Raw records

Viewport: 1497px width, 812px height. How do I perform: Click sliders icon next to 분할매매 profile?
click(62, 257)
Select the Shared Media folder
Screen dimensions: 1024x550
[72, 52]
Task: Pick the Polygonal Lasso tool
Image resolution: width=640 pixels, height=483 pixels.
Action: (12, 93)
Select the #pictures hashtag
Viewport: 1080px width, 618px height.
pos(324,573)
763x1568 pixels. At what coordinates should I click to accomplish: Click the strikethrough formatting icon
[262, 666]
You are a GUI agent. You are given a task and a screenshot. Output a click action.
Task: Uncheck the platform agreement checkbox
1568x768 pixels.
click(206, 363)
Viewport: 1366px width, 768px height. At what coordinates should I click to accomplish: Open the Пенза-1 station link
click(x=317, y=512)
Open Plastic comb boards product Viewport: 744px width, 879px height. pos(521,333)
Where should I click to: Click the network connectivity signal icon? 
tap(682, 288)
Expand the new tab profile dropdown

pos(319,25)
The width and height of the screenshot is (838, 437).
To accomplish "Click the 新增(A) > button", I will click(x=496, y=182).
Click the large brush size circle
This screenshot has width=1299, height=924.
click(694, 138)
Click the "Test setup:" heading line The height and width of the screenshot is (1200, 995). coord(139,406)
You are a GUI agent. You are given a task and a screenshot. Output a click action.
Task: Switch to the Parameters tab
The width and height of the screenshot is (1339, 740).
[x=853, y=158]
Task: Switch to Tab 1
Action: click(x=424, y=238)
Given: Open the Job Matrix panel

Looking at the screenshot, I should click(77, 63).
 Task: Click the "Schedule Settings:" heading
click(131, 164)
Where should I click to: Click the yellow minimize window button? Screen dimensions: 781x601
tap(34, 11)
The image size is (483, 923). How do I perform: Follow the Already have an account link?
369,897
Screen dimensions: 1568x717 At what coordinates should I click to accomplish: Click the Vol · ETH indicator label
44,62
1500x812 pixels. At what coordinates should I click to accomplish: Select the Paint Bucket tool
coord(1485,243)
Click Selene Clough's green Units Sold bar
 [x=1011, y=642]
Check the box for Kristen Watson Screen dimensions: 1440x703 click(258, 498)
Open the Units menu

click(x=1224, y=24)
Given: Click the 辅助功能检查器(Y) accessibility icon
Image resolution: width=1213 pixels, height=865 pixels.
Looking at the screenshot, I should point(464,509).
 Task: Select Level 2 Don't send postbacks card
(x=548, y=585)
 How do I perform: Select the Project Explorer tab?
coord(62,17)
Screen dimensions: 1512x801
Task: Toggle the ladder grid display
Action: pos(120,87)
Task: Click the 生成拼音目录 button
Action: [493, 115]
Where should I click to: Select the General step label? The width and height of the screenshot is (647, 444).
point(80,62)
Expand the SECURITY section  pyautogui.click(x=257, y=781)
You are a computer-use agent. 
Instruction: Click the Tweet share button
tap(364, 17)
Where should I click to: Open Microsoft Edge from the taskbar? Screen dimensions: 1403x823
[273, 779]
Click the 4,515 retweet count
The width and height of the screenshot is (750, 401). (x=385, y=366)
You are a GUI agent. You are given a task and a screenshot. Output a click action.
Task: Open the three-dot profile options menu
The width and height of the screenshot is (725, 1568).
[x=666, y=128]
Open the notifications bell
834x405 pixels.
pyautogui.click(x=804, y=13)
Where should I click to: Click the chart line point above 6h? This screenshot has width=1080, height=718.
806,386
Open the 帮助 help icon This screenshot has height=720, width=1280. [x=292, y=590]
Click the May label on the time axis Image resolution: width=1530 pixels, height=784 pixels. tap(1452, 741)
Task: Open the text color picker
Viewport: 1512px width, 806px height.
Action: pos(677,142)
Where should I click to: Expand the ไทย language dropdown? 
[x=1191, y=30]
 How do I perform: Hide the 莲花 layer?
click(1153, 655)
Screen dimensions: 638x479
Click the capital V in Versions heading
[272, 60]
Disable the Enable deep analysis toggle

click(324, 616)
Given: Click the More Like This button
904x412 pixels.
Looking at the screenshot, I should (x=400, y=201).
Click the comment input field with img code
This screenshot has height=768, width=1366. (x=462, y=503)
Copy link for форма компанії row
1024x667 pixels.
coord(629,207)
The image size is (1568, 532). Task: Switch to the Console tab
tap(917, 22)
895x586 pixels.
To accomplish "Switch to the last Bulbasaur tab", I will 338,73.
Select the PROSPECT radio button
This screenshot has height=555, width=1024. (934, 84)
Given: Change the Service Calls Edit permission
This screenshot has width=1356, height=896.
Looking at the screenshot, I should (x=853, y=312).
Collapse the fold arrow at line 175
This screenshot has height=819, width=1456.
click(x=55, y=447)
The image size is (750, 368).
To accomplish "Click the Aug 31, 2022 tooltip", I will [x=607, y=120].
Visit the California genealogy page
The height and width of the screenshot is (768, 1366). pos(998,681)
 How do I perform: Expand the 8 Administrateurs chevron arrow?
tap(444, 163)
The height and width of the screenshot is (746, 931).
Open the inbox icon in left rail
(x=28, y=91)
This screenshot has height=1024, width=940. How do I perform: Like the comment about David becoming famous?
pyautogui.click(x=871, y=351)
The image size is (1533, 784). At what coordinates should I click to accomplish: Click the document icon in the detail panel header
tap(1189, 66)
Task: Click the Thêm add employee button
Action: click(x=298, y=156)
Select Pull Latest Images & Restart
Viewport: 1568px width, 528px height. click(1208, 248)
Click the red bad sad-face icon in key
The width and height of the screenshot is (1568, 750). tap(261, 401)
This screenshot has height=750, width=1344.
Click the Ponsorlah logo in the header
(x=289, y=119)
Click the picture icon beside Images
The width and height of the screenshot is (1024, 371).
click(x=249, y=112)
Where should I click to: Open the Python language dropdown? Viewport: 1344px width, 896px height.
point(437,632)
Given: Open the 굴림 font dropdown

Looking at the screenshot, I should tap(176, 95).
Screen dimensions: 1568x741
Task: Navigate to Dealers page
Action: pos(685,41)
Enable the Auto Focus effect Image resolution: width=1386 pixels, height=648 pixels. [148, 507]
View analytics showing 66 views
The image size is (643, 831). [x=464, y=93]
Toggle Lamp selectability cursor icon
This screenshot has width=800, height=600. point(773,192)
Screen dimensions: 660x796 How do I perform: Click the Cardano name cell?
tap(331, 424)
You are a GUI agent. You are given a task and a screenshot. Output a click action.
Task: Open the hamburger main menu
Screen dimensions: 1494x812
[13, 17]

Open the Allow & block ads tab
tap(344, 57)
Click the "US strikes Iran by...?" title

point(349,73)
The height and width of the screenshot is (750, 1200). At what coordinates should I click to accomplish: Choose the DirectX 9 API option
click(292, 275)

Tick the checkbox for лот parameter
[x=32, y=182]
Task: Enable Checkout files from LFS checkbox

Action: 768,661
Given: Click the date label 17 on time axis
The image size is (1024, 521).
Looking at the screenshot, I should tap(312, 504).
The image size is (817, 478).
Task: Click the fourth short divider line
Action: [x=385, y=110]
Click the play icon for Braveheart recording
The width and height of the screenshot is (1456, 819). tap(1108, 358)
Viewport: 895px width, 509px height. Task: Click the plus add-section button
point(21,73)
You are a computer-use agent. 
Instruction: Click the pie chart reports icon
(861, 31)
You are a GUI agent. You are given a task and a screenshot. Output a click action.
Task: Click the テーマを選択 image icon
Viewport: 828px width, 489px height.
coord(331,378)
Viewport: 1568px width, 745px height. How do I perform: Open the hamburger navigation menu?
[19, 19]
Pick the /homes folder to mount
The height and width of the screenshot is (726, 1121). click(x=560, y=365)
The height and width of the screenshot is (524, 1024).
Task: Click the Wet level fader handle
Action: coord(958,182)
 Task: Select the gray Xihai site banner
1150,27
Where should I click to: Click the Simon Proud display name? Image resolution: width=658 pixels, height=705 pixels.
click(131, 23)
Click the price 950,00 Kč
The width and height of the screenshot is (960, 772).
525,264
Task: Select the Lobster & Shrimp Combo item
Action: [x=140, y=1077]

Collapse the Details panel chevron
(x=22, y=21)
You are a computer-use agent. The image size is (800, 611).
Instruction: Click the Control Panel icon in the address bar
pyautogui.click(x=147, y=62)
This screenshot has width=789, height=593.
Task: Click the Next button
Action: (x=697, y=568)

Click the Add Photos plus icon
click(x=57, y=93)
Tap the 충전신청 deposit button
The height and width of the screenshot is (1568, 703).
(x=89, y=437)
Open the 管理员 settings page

- Problem to work on: Rewrite the part of the records that opens with the line containing "Click the 4,515 retweet count" and closes with the line containing "pyautogui.click(x=804, y=13)" as a Markdown table with the columns Row and Line, numbering each row and leaving out blank lines.

- The reply:
| Row | Line |
|---|---|
| 1 | Click the 4,515 retweet count |
| 2 | The width and height of the screenshot is (750, 401). (x=385, y=366) |
| 3 | You are a GUI agent. You are given a task and a screenshot. Output a click action. |
| 4 | Task: Open the three-dot profile options menu |
| 5 | The width and height of the screenshot is (725, 1568). |
| 6 | [x=666, y=128] |
| 7 | Open the notifications bell |
| 8 | 834x405 pixels. |
| 9 | pyautogui.click(x=804, y=13) |